You can create a separate canvas with each Latin letter, upper case and lower case, to compare against. Each time you encounter a character that's not in the Latin-1 range, create a new canvas for it, and compare it against each Latin alphabet character using an image diff algorithm. Replace the non-Latin character with the closest match.
For example:
var latinize = (function () {
var latinLetters = [],
canvases = [],
size = 16,
halfSize = size >> 1;
function makeCanvas(chr) {
var canvas = document.createElement('canvas'),
context = canvas.getContext('2d');
canvas.width = size;
canvas.height = size;
context.textBaseline = 'middle';
context.textAlign = 'center';
context.font = (halfSize) + "px sans-serif";
context.fillText(chr, halfSize, halfSize);
return context;
}
function nextChar(chr) {
return String.fromCharCode(chr.charCodeAt(0) + 1);
}
function setupRange(from, to) {
for (var chr = from; chr <= to; chr = nextChar(chr)) {
latinLetters.push(chr);
canvases.push(makeCanvas(chr));
}
}
function calcDistance(ctxA, ctxB) {
var distance = 0,
dataA = ctxA.getImageData(0, 0, size, size).data,
dataB = ctxB.getImageData(0, 0, size, size).data;
for (var i = dataA.length; i--;) {
distance += Math.abs(dataA[i] - dataB[i]);
}
return distance;
}
setupRange('a', 'z');
setupRange('A', 'Z');
setupRange('', ''); // ignore blank characters
return function (text) {
var result = "",
scores, canvas;
for (var i = 0; i < text.length; i++) {
if (text.charCodeAt(i) < 128) {
result += text.charAt(i);
continue;
}
scores = [];
canvas = makeCanvas(text.charAt(i));
for (var j = 0; j < canvases.length; j++) {
scores.push({
glyph: latinLetters[j],
score: calcDistance(canvas, canvases[j])
});
}
scores.sort(function (a, b) {
return a.score - b.score;
});
result += scores[0].glyph;
}
return result;
}
}());
This translates your test string to "the nike dunk high sb 'ugly sweater' is now available".

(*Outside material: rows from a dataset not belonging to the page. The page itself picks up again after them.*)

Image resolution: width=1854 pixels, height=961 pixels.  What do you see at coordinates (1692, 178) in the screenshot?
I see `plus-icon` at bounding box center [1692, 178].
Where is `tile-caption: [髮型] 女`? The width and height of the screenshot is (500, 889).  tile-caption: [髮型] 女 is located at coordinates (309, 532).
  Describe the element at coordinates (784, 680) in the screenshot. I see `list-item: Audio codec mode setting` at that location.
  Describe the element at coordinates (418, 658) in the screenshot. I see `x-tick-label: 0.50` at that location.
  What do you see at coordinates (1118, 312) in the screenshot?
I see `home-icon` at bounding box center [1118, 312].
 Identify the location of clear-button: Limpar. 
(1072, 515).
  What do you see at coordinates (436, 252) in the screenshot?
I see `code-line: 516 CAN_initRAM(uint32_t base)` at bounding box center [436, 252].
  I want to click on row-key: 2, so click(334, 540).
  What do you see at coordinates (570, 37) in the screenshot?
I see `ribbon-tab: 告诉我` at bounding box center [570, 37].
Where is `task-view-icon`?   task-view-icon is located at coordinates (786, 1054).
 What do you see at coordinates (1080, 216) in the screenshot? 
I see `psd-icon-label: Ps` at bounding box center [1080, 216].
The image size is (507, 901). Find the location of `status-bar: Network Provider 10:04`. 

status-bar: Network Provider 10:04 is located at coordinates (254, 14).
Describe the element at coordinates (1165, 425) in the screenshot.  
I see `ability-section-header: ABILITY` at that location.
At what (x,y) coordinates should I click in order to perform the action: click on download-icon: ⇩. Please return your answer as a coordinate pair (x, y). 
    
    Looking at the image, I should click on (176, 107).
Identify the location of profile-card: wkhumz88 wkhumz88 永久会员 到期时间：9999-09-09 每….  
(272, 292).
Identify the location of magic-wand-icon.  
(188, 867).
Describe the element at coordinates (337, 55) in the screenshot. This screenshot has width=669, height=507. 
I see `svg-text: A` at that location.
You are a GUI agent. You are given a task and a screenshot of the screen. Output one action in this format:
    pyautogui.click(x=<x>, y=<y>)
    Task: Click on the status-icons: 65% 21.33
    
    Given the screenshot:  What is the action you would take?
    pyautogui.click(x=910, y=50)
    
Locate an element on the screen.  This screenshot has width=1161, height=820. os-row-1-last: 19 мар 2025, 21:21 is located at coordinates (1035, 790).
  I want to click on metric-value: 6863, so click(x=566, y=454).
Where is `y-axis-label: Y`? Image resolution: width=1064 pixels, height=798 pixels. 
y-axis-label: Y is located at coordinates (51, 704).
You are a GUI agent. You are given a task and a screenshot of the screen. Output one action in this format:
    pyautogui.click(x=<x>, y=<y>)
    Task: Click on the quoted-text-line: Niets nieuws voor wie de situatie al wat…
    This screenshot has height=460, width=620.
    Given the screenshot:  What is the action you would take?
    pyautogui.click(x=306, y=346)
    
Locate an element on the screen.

The alternative is to create a giant data structure mapping all of the look-alike characters to their Latin-1 equivalents, as the library in @willy's answer does. This is extremely heavy for "browser JavaScript", and probably not suitable for sending to the client, as you can see by looking at the source for that project.